I see them doing the exact same thing to other homeschooled people. But when it comes to the social blunders of publicly schooled individuals, all sorts of other reasons are given. "He's just a nerd." "She's immature." "He's kinda a jerk that way."

I've even had people claim they can tell a pattern in the "homeschooled social skills set" that points them out. Needless to say, I've never seen a successful demonstration of this so-called pattern.

You know what? I screw up in public a lot. I make stupid decisions, say things I probably shouldn't, make enemies where I don't mean to. It's not because I'm homeschooled. It's because I'm human. And probably a good bit because I'm a nerd with no interest in fitting in.

I know a lot of people with great social skills that went to public school. I know more that have little to none.

Reality check - very few people learn their social skills in school, whether it be home, public, or private. We learn them from our friends outside of class. We learn them from our parents, from our siblings.
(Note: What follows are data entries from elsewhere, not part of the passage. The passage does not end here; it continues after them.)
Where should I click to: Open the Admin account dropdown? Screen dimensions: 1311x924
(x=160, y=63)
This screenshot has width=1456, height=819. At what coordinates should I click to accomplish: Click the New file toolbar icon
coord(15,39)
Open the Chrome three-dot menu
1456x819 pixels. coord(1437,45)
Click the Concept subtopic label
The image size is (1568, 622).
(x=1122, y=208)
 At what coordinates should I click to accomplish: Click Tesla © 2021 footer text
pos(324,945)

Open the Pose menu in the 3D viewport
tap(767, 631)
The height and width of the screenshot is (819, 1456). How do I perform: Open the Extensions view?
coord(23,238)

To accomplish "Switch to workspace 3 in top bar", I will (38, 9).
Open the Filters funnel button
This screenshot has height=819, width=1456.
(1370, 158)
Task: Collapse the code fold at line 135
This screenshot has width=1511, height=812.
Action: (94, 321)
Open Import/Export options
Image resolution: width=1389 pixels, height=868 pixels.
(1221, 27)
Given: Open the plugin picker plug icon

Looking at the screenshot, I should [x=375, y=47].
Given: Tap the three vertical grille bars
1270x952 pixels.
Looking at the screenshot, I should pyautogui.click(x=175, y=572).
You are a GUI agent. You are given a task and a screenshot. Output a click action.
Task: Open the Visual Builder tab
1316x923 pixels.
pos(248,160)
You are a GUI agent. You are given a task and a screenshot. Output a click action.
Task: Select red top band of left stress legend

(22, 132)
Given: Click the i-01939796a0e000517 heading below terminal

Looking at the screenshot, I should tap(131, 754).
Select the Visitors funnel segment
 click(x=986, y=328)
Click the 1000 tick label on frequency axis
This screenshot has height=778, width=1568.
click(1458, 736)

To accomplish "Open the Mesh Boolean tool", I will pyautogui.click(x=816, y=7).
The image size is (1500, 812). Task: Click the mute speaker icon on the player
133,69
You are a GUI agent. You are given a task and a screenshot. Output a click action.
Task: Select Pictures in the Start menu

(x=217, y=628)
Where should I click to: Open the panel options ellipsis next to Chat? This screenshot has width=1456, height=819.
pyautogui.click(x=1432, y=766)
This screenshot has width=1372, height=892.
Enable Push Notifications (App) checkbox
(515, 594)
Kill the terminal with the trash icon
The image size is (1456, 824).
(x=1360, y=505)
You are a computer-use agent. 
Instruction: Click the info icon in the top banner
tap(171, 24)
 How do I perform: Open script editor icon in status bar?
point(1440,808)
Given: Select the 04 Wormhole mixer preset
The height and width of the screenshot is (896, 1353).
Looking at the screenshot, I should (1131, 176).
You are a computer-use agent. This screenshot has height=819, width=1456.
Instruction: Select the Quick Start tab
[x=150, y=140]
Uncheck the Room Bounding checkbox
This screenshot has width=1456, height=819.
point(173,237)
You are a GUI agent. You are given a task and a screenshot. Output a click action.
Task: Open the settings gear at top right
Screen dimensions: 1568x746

We learn them at summer camps, or at jobs. I learned mine first at home, then at church, at karate class, on the shooting range, in Boy Scouts, at the movie theater, out on dates. Did I screw up a lot when I was a teenager? Hell yeah. I'd like to find one person who can honestly say they didn't!

But saying that homeschooled kids can't socialize is the last bastion of hope remaining for those who cling to the public school model. People - wake up and admit the emperor has no clothes.

The public school model is a very recent phenomenon in human history. It's never been tried this way before. It will probably not be tried again for a long, long time. It is a complete and utter failure by every rational standard. Spending more money won't fix it. Hiring more specialists won't fix it. Pretending it's working won't fix it. It was an experiment - and it FAILED. We are close to dead last in every category when compared to any other "modern" nation. And when I talk to foreigners, they usually don't rave about American social skills, either.

So if you want to say that homeschoolers can't socialize, just keep clinging to that belief. The emperor looks mighty fine in that outfit, huh? There are homeschoolers that can't, no doubt about it. Just like there are public school kids that can't, and probably for the exact same reasons.

Homeschooling is not the only option, of course. And public education is quite doable, and a worthy endeavour. But not with the current system.

I leave you with a quote by C. S. Lewis

"We all want progress, but if you're on the wrong road, progress means doing an about-turn and walking back to the right road; in that case, the man who turns back soonest is the most progressive."

Jester

Thursday, July 03, 2008

It's been awhile...

It's hard to believe from the paucity of comments, but people do actually read this blog. I know, because I've been facing a lot of grief about not updating.

A lot has been going on that I'd like to talk about soon, from the Supreme Court decision on guns, to boobies, from the upcoming economic apocalypse, to boobies, from Bob Barr and Ron Paul, to boobies...

Now that I think about it, I don't really like talking about boobies. Just looking at them. And playing with them.

Regardless, I've been a bit busy, what with multiple houseguests, a trip to Boston, oh - and my job!

Anyway, I'll be definitely doing a Fourth of July post on Friday. I'm going to try to tone down a little of the focus on politics. It's hard not to obsess on it, when you feel like a roman watching your empire collapse. Still, there's a lot more to talk about than just politics. But the Fourth of July post will be political in nature, for obvious reasons.

Okay, I'll post more later. It's time to eat.